LVR-Projekt: Biodiversität auf Friedhöfen im westlichen Ruhrgebiet
Im westlichen Ruhrgebiet existiert eine riesige Flächenkulisse von Friedhöfen, darunter große Hauptfriedhöfe, Kleinstfriedhöfe inmitten von Siedlungen sowie historische, parkartige Grabanlagen und Gedenkstätten. Gerade letztere fungieren auch als Orte der Ruhe und Naherholung für die Bevölkerung. Ihr Wert für den Natur- und Artenschutz, für die urbane Biodiversität und die Ökosystemleistungen ist jedoch fast ausschließlich in der Fachwelt bekannt und wird auch dort meist unterschätzt.
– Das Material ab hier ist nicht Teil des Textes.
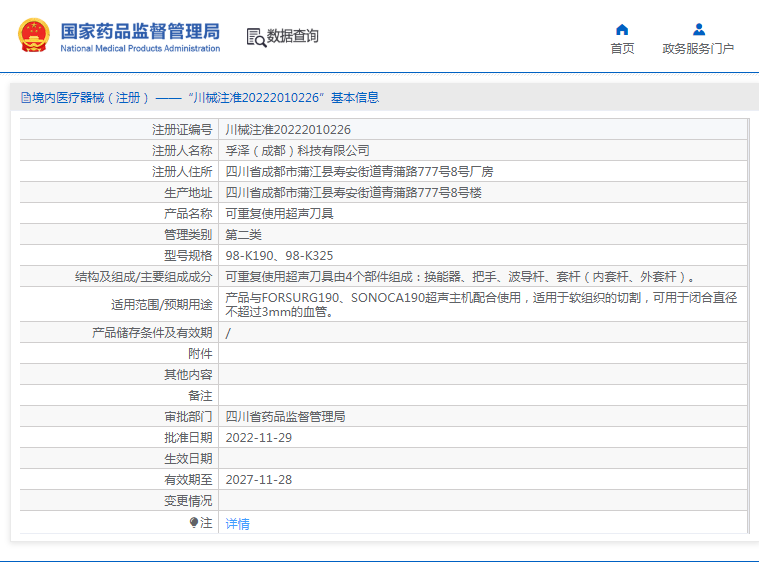Open the 政务服务门户 portal link
Screen dimensions: 759x562
[x=698, y=49]
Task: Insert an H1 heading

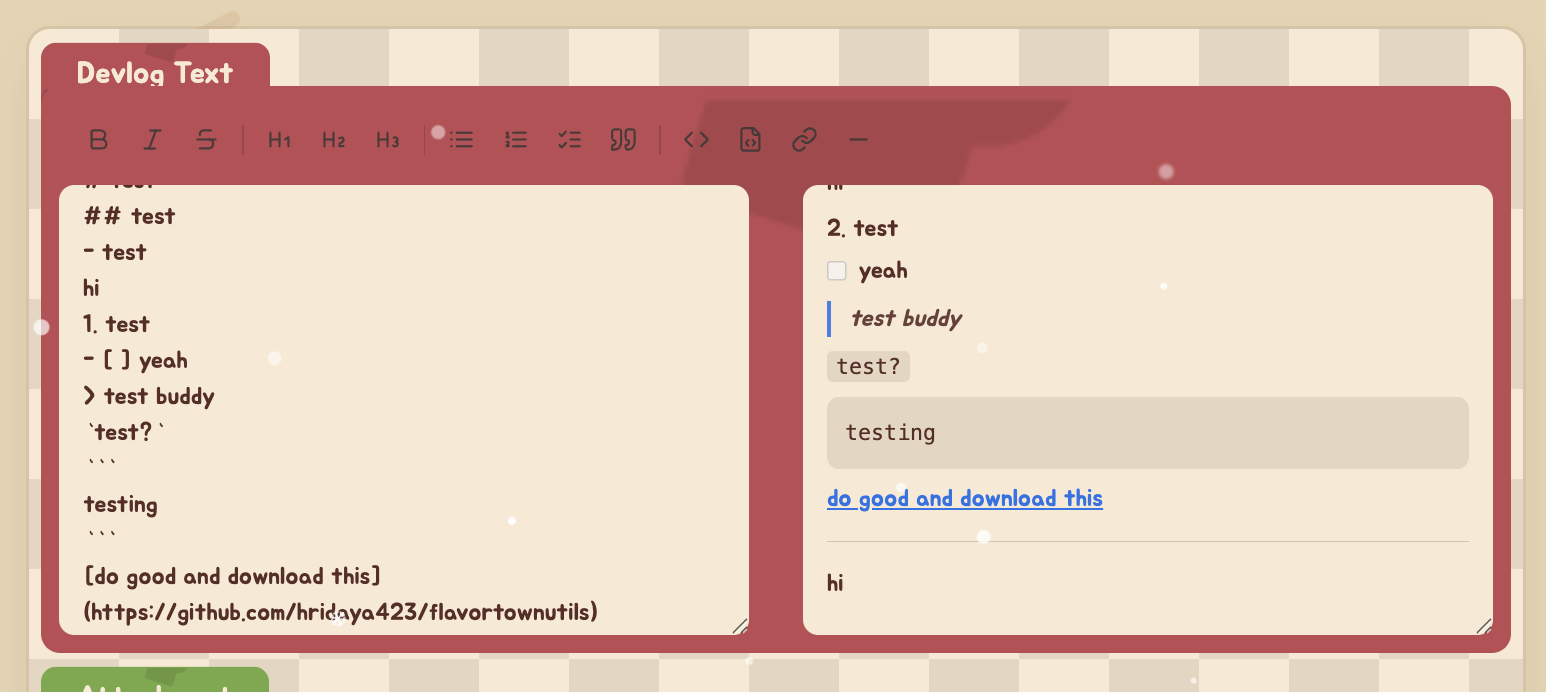Action: [x=279, y=140]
Auch ihre Bedeutung als Zeitzeugen teils Jahrhunderte alter, kaum veränderter, Kulturlandschaft soll im Rahmen eines durch den Landschaftsverband Rheinland (LVR) geförderten Projektes mittels einer wissenschaftlichen Kartierung mit Schwerpunkt auf der Pflanzenwelt, aber auch besonders schützenswerter Biotoptypen und bemerkenswerter Funde im Bereich der Fauna hervorgehoben werden.



Friedhöfe besitzen vielfältige ökologische Funktionen
Friedhofsflächen gehören zu den artenreichsten Lebensräumen im urbanen Raum. Sie stellen gerade in Innenstädten und Stadtquartieren mit einem hohen Versiegelungsgrad ein bedeutendes Element im Biotopverbund dar und erfüllen dabei zahllose weitere Ökosystemleistungen. Sie bieten klimatische Ausgleiche in innerstädtischen Bereichen und besitzen dort wichtige Funktionen für Wasserhaushalt und Luftgüte. Friedhöfe sind Orte nächtlicher Dunkelheit und wirken so der urbanen Lichtverschmutzung entgegen. In Randlagen puffern sie naturnahe Gebiete gegen Siedlungen ab.
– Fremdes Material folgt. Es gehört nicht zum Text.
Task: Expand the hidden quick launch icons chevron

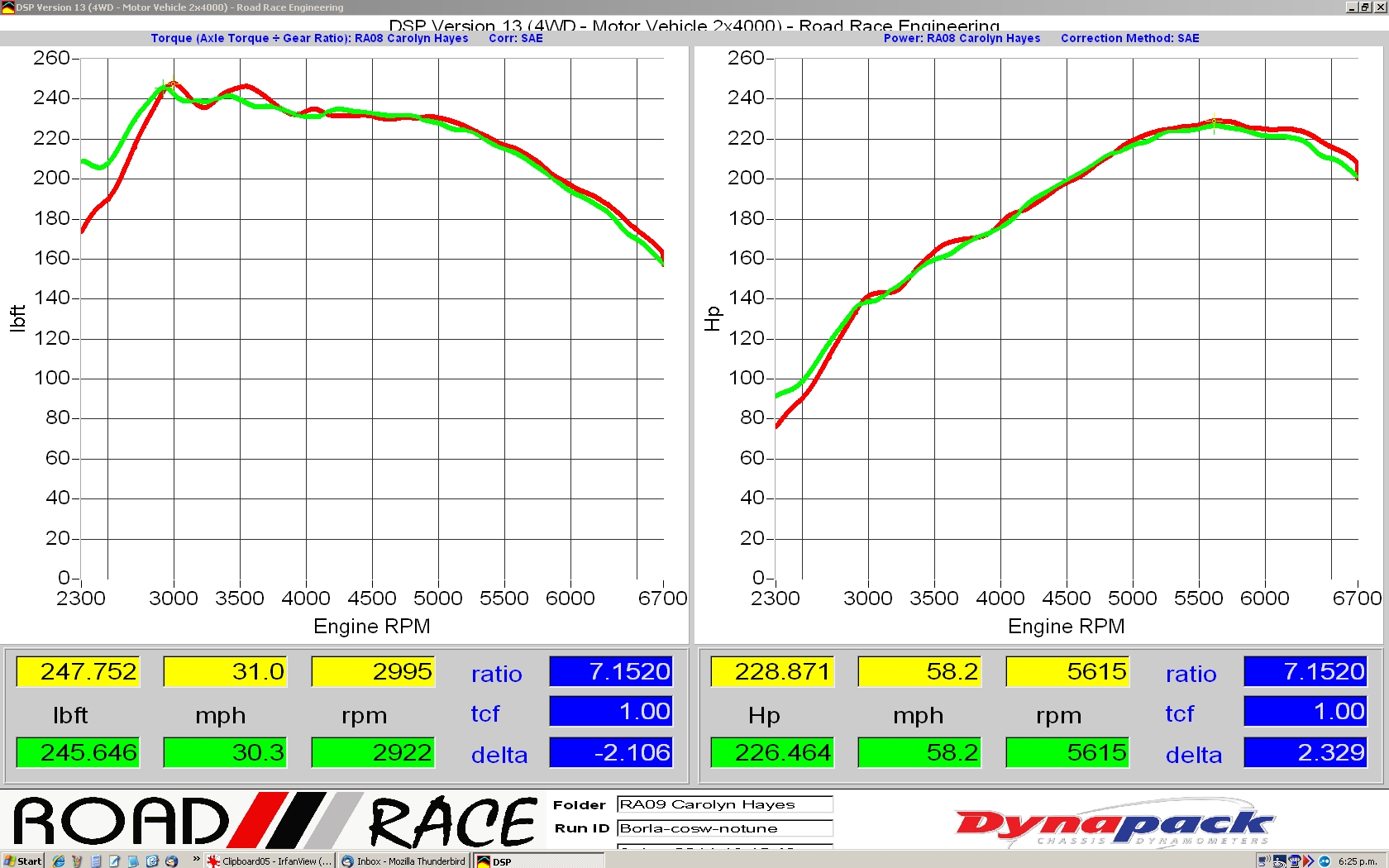Action: click(196, 860)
Durch eine Änderung der Bestattungskultur (z. B. kostengünstigere Kolumbarien) sind viele Flächen jedoch von Umnutzung bedroht.


Friedhöfe verdienen Wertschätzung
Durch eine intensive botanische Kartierung gelangen bereits zahlreiche Nachweis bislang unbekannter Standorte von seltenen, gefährdeten oder im jeweiligen Raum ausgestorben geglaubter Pflanzenarten. Durch deren Erfassung und Bekanntmachung rückt der Wert von Friedhöfen als alte und traditionelle Kulturlandschaftselemente ins Bewusstsein von Politik, Verwaltung, haupt- und ehrenamtlichem Naturschutz und nicht zuletzt von Nutzer*innen. Gezielte und allgemeine Maßnahmen zur ökologischen Aufwertung, ohne Beeinträchtigung des Betriebs, werden auf Basis der Erkenntnisse anschließend vorgeschlagen.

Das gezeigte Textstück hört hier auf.